1 Introduction
It happens that the provided data sets sometimes have very long names. Of course, you can rename the data sets and column names used, but sometimes it is necessary to keep meaningful names, even if they have more letters or characters.
With Python, if a line of code gets too long, you usually have the option to jump to the next line. But this is not always the case. What you can do then I would like to introduce in this small post.
2 Import the libraries
import pandas as pd
3 Generate a customized DataFrame
long_name_data_frame = pd.DataFrame({'Col_Total': [1000,1000,1000],
'Colum_1': [85,95,105],
'Colum_2': [300,450,220],
'Colum_3': [120,230,140]})
long_name_data_frame
4 Handling long name spaces
This data set does not look so tragic yet, but let’s imagine that we want to subtract the remaining column values from the Col_Total column.
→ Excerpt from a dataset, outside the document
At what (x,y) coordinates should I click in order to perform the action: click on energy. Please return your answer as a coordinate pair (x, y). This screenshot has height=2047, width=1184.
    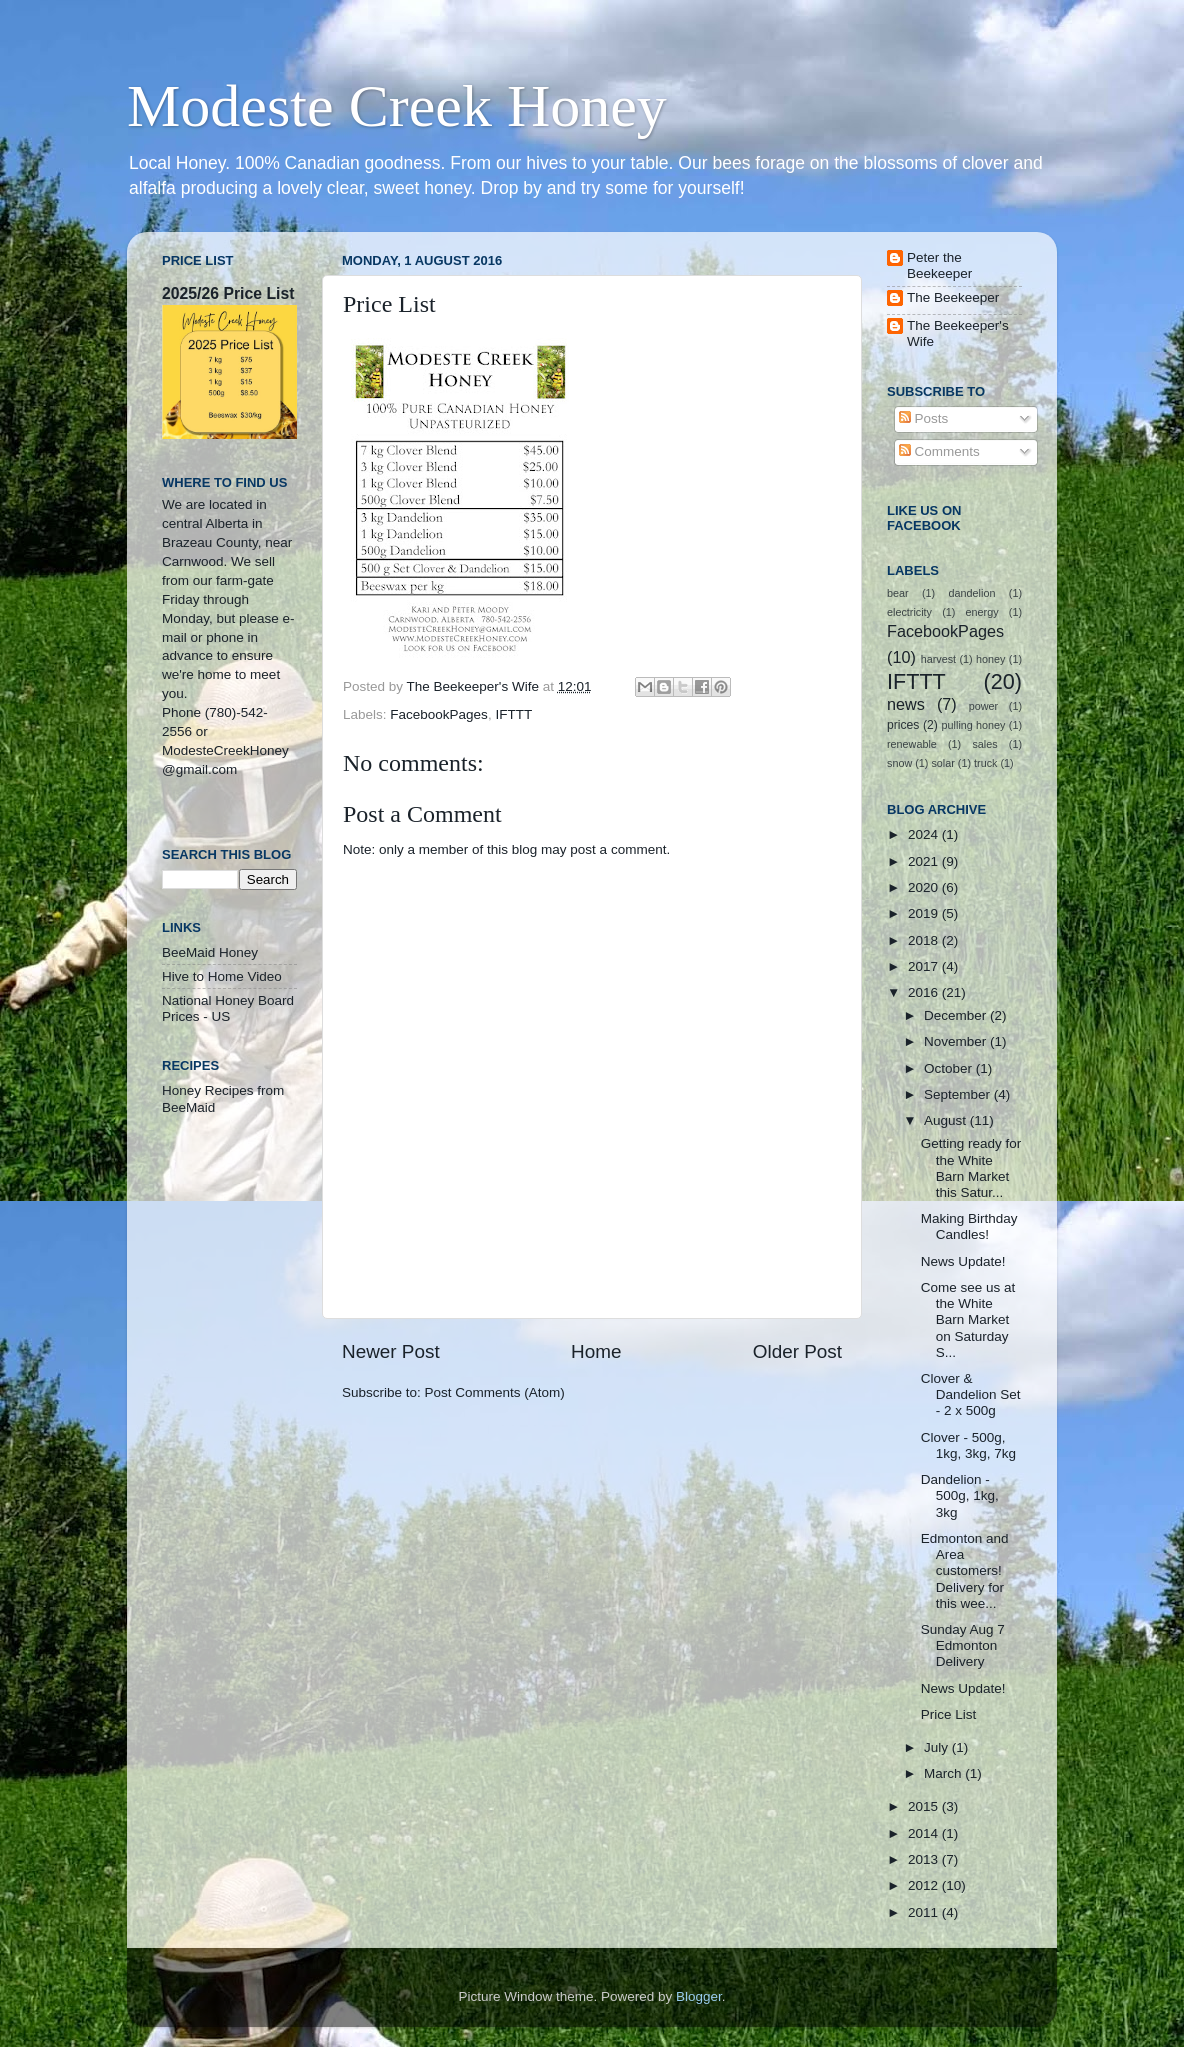
    Looking at the image, I should click on (982, 612).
Normally we do this as follows:
long_name_data_frame['Result'] = long_name_data_frame['Col_Total'] - long_name_data_frame['Colum_1'] - long_name_data_frame['Colum_2'] - long_name_data_frame['Colum_3']
long_name_data_frame
This approach quickly leads to a confusing line of code. If you don’t have the possibility to jump to the next line after a comma you need another character to tell Python to continue with the following lines.
long_name_data_frame['Result2'] = long_name_data_frame['Col_Total'] - \
long_name_data_frame['Colum_1'] - \
long_name_data_frame['Colum_2'] - \
long_name_data_frame['Colum_3']
long_name_data_frame
The same works if we need more lines before an is-equal character. I have created a simple test-function that returns three values from a supplied data set.
def test_function(df):
number_of_columns = df.shape[0]
length_of_the_record = df.shape[1]
column_names = df.columns
return number_of_columns, length_of_the_record, column_names
We can output the values as usual as follows:
number_of_columns, length_of_the_record, column_names = test_function(long_name_data_frame)
print(number_of_columns)
print(length_of_the_record)
print(column_names)
But even that quickly becomes confusing and doesn’t look very good. Instead, you can proceed as follows:
number_of_columns, \
length_of_the_record, \
column_names = test_function(long_name_data_frame)
print(number_of_columns)
print(length_of_the_record)
print(column_names)
5 Conclusion
In this short post I showed how to deal with long name spaces.